Directions: Rewrite the records below with "dropdown" changed to "menu" and nothing else altered. Leave the pictures out.

Data to process:
++++++++

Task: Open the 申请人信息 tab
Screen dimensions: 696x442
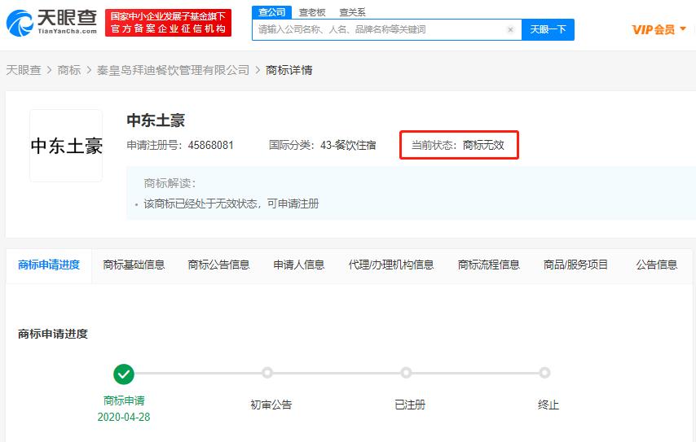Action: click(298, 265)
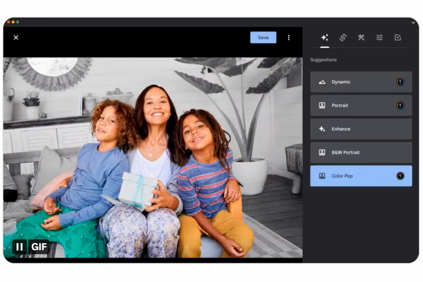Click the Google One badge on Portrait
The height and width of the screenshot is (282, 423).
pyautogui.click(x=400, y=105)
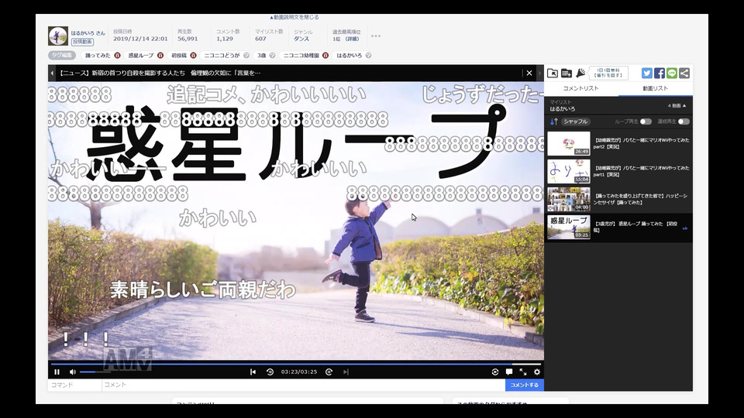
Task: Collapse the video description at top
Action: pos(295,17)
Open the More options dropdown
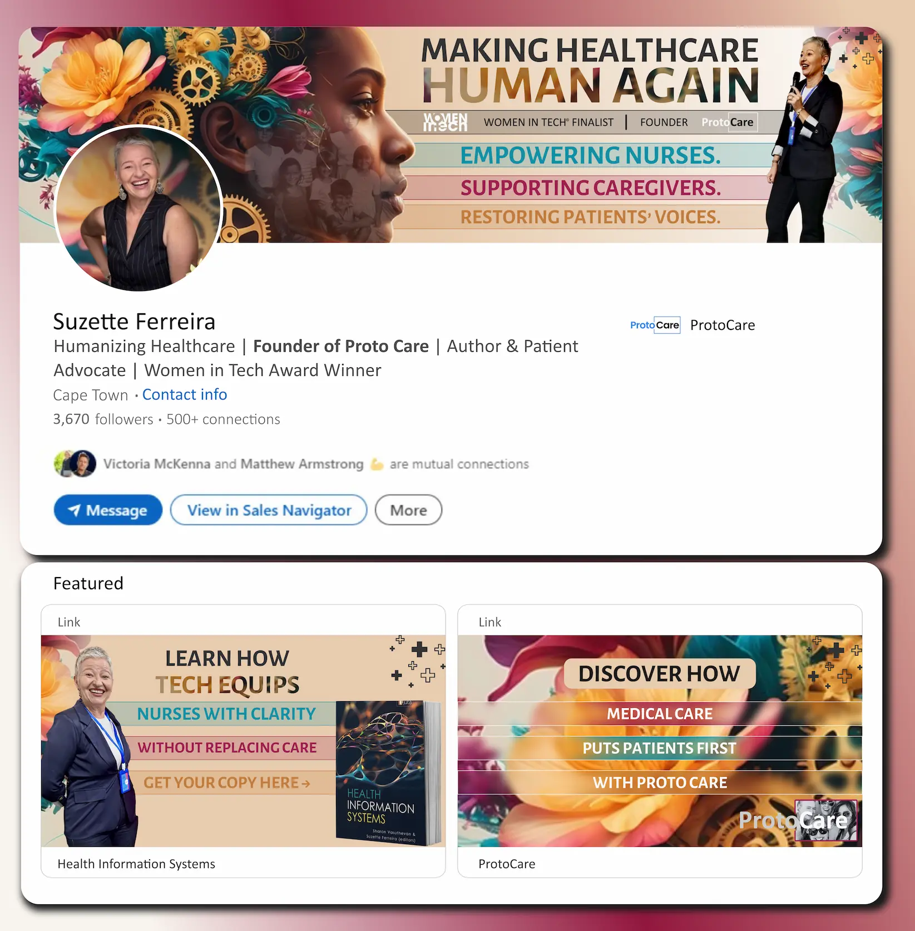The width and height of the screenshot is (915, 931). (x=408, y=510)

++++++++

Response:
Task: Open the 申请人信息 tab
Screen dimensions: 696x442
Action: click(298, 265)
Click the Google One badge on Portrait
The height and width of the screenshot is (282, 423).
pyautogui.click(x=400, y=105)
Task: Collapse the video description at top
Action: pos(295,17)
Open the More options menu
The width and height of the screenshot is (915, 931). (x=408, y=510)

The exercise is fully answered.